Nowadays, Chinese branded companies operating in Italy are more than 100, staffing almost 5,000  employees; numbers expected to swiftly rise in the next years. Most of those employees are so-called “expatriates”, often managers from Chinese Headquarters entrusted with the powers to set-up Italian projects. How to manage employment issues related to this new class of Chinese workers is becoming one of the  crucial topics for Chinese HR managers.

Considering Italian laws and conventions in place between the two countries, possible approaches could be the following:

  1. termination/suspension of the Chinese employment agreement and execution of a new employment agreement by and between the relevant employee and the Italian entity; or
  2. to second the relevant employee of the Chinese company to an Italian entity.

In both the above cases, an appointment in the Board of Directors of the Italian company, if any, could be possible, but as such the relationship between the relevant employee and the company would be a self- employment one.

  1. New employment agreement with the Italian entity

The new employment relationship will be entirely governed by Italian law and applicable National Collective Bargaining Agreement (“NCBA”).

The Italian entity – as new employer – will be the only one entitled to exercise all the relevant powers  vis-à- vis the employee (i.e., disciplinary and directive powers). Nevertheless, it is admitted that the reporting line of the employee is based in a foreign country.

In the framework of the option under examination, in order to make the relevant employee more attracted by the opportunity to terminate/suspend his/her employment contract, it is wise to propose a fixed-term employment agreement with the Italian entity along with a side letter in which the Chinese employer undertakes to re-employ the employee upon expiration of the agreement with the Italian entity (granting certain employment conditions and covering repatriation).

  1. Secondment agreement

Italian law establishes specific rules governing the secondment of personnel by foreign employers.

In particular, Law Decree no. 72/2000 – applicable to secondment of foreign employees to third parties or Italian branches\subsidiaries belonging to the same company or other companies belonging to the same group - sets forth the following requirements:

  • the activity carried out by the seconded employee in favour of the secondee shall be performed in the interest of the seconding company and under its direction;
  • secondment has a temporary nature, thus its duration shall be defined in advance, if possible since the beginning of the mission;
  • the employment relationship between the seconding company and the seconded employee shall continue during the whole term of the secondment.

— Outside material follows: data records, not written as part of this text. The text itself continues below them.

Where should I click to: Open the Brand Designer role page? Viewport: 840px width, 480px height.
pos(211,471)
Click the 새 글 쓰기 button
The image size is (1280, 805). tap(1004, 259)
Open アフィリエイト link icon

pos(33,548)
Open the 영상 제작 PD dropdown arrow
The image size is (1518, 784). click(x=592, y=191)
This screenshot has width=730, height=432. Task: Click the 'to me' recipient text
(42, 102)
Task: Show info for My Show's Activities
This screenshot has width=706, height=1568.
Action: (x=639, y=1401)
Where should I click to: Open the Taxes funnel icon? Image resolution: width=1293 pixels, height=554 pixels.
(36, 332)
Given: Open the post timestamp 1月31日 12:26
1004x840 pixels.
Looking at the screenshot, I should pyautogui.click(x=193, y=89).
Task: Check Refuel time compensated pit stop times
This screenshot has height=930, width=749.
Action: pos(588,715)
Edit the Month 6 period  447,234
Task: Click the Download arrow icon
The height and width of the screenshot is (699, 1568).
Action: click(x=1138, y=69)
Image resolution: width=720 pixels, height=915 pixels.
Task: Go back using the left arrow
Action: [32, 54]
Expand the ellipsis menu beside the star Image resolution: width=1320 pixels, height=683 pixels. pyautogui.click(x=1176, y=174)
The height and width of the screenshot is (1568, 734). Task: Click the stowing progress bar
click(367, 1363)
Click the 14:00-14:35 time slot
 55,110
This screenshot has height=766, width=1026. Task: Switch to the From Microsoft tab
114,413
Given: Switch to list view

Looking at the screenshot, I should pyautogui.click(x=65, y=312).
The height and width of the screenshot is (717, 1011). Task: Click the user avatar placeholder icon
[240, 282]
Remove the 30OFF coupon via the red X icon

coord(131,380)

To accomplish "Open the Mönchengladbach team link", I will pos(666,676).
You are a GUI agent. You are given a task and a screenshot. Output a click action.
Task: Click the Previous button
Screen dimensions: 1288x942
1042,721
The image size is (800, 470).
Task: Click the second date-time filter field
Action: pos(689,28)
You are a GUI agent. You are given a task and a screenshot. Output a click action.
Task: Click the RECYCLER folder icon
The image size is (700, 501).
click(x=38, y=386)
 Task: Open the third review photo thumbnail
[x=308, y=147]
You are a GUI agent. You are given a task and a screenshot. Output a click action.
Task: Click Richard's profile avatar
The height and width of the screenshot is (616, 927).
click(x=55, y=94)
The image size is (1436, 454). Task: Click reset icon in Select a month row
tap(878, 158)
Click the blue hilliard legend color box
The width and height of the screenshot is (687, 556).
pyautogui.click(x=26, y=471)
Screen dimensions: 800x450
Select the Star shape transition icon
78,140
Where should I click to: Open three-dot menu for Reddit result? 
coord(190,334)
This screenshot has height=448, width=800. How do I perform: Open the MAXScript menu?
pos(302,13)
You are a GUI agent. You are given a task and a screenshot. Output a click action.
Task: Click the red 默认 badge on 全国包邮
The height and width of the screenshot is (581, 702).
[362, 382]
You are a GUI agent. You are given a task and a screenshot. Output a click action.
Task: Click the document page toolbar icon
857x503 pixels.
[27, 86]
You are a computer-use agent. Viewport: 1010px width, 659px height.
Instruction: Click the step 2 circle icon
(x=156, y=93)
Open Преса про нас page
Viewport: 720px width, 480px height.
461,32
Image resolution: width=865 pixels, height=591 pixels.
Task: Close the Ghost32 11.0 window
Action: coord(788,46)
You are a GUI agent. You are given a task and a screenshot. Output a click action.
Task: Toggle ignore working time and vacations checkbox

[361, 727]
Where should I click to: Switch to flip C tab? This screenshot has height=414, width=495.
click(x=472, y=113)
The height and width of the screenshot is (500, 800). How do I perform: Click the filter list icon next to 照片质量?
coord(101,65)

The seconded employee will be entitled to the same remuneration and employment conditions granted by Italian law and the NCBA to employees carrying out similar employment activity within the secondee.

Italian law shall be applicable also with reference to social security contributions, which have to be paid on the remuneration granted to the relevant employee throughout the secondment period. Indeed, lacking a specific convention between China and Italy concerning social security matters, the relevant employee shall be   entitled to the same social protection standards provided for Italian workers employed in the same sector carrying out comparable tasks. Therefore, irrespective of the payment of social security contributions to the competent Chinese authority, the seconding company shall pay to INPS (i.e., the Italian Social Security Authority) certain social contributions.

However, same law also provides that, in spite of the contributions requirements and any international convention among States, seconded employees shall maintain the social security rights accrued in Italy when they come back to the State of origin (that will be granted when he\she turns 65). This circumstance could be used by the employer as an additional incentive for the employee to move to Italy.

With reference to tax payable during the secondment relationship, the Convention executed between China and Italy on October 31st, 1989 n. 376 shall apply, having – inter alia – the purpose of preventing cases of double taxation on employment incomes.

The residence permit for employment (“Permit”)

Finally, Legislative Decree no. 286/1998 establishes the rules governing the issuance of the Permit to extra- EU citizens and sets forth quotas – to be yearly defined by the Government – for the issuance of the Permits to said individuals.

In this respect, it is worth reminding Section 27 of the aforementioned law that refers to particular categories of employees – including, among others, managers and highly skilled employees of companies having branches or representative offices in Italy or foreign companies which have their headquarter within a State member of the WTO – that may apply for the Permit, regardless of the quotas defined by the Government. Please, note that, in case of Permit issued pursuant to the abovementioned Section 27, the period of secondment shall in no event exceed – including extensions, if any – the overall term of five years.